This is an efficacy dose-finding trial with two objectives. Firstly, to establish a dose sufficient to raise DHEA levels to those seen in healthy young adult males. Secondly, to establish an optimal dose for enhancing the immune response post trauma. This trial is investigating 3 doses of DHEA: 50, 100 and 200 mg and 2 methods of delivery (oral and sublingual tablets). The patient population will be generated from male and female patients attending the Major Trauma Centre (MTC) and Critical Care Unit (ITU) at University Hospital Birmingham Foundation Trust (UHBFT) with a traumatic injury and an additional patient group of older (>50 years old) female patients with a hip fracture. Patients will be randomised to receive the doses of DHEA via either oral tablets or sublingual tablets for the 3 day treatment period.
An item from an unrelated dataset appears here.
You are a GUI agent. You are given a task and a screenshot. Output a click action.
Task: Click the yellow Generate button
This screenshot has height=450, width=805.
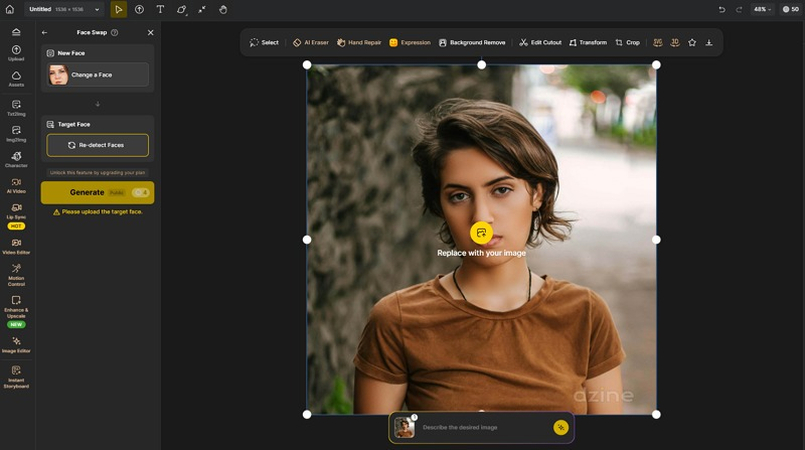(97, 192)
This creates six cohorts: oral–male trauma, sublingual-male trauma, oral–female trauma, sublingual–female trauma, oral–hip fracture, sublingual-hip fracture. Up to 15 patients in each cohort will be treated and assessed. Thus, a maximum of 270 patients will receive DHEA supplementation. However, an adaptive design will be used with regular analyses to stop early in any particular cohort of 15 and dose escalate if the treatment is seen to be inactive, i.e. it does not restore serum DHEA to at least 15 nmol/L. Once a sufficient dose to restore DHEA levels has been established the dose will still be escalated to investigate if higher doses are optimal for enhancing the immune response. Due to the nature of the injuries, informed consent is likely to be obtained from professional legal representatives or personal legal representatives in the first instance, consent from the patient will be obtained as soon as they have capacity.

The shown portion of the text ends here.